I tried not to dance with the enemy by entertaining the constant thoughts and questions flitting through my head as if they were all doing the fox trot on hallowed ground, but I wasn’t quite able to send all of them out on their butts. I had sort of a scowl in my heart, and honestly, I questioned God, asking Him why I had to be tested so much; I’d surrendered to my calling in ministry; what more did/does He want? A groan escaped me as tears ran down my face, tears that cried “When will you put my husband back to work?” More tears came trickling down as more questions surfaced unspoken: When would I have to stop simplifying and minimizing in the name of a budget, and when would my needs be met according to His riches in heaven? (Phil. 4:19)
What an emotional tug-of-war that was, aka, a pity party and I was the only party present! Have you ever been present at anyone else’s pity party, or thrown your own? Well, there’s nothing positive about a pity party and the longer we stay there, the more uninvited guests will show up; you know, negative Nellie, desperate Debra, sad Sally…you get the picture. I blew my nose, wiped my face and gathered my purse and phone, ordering the thoughts to go away. Truth pushed me out my car door and into the door of the credit union, the truth that at least we have a savings account to take from. Funny thing was I walked right up to a teller; there was no one in line. I guess God didn’t want to give me any more time in my pity party. I was in and out of there so fast my head was sort of spinning!
By the time I got home, I had left my pity party, physically and emotionally; I had moved on to the next thing: my last class for the semester! It wasn’t until the next morning in my own Coffee Hour with my Abba that He reminded me of that pity party with Proverbs 23:5 and I can still hear Him in a gentle kind of stern voice ask me: “Will you set your eyes on that which is not?” Oh, His Word can really render me silent and humble! And then I finished reading:”For riches certainly make themselves wings; they fly away like an eagle towards heaven.”
Oh, Coffee Hour friend, there is nothing concrete about money and as I continued on with my time with Him, I was reminded that to have an Eternal Retirement Account is so much better than to have an Investment Retirement Account. What are we investing in? Are we diligently and consistently seeking after the things of God, with God and for God? How do we spend our days? Are we too busy worrying how our next bill will get paid, so much so that we miss out on those moments where we just know His fingerprints were left upon us and He provided?

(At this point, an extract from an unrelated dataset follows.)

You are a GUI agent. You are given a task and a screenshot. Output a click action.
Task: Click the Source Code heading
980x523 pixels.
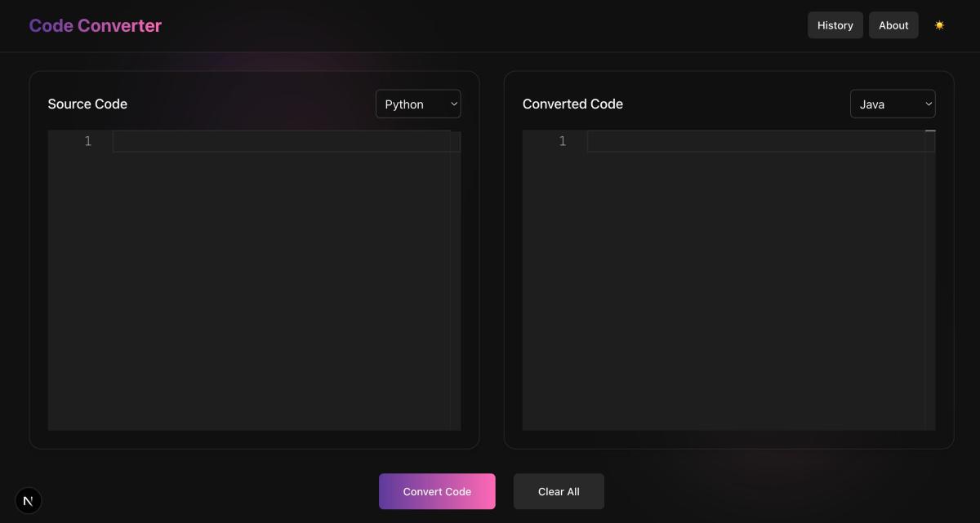pyautogui.click(x=87, y=104)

Really what it comes down to is we just need to be about His business because He’s all about ours and He does have our every need in His heart and will meet it. Perhaps we confuse need with want and when we focus on a want, perhaps that want may escort us right into a pity party. Will we walk into that party, or will we turn the other way and seek to find a praise party?
The more I learn, the less I know, but this I do know: HIS WORD NEVER LIES! His promises are checks that will not bounce! You can deposit them…in the depths of your soul that you may withdraw from them whenever you need them.
As you read this, I pray that you will hear Him ask you these questions in such a loving and assuring voice and that you would know that you know that you know that He will never leave you high and dry, never leave you or forsake you and He will never leave you in time of need…as long as He’s invited to the party of your life!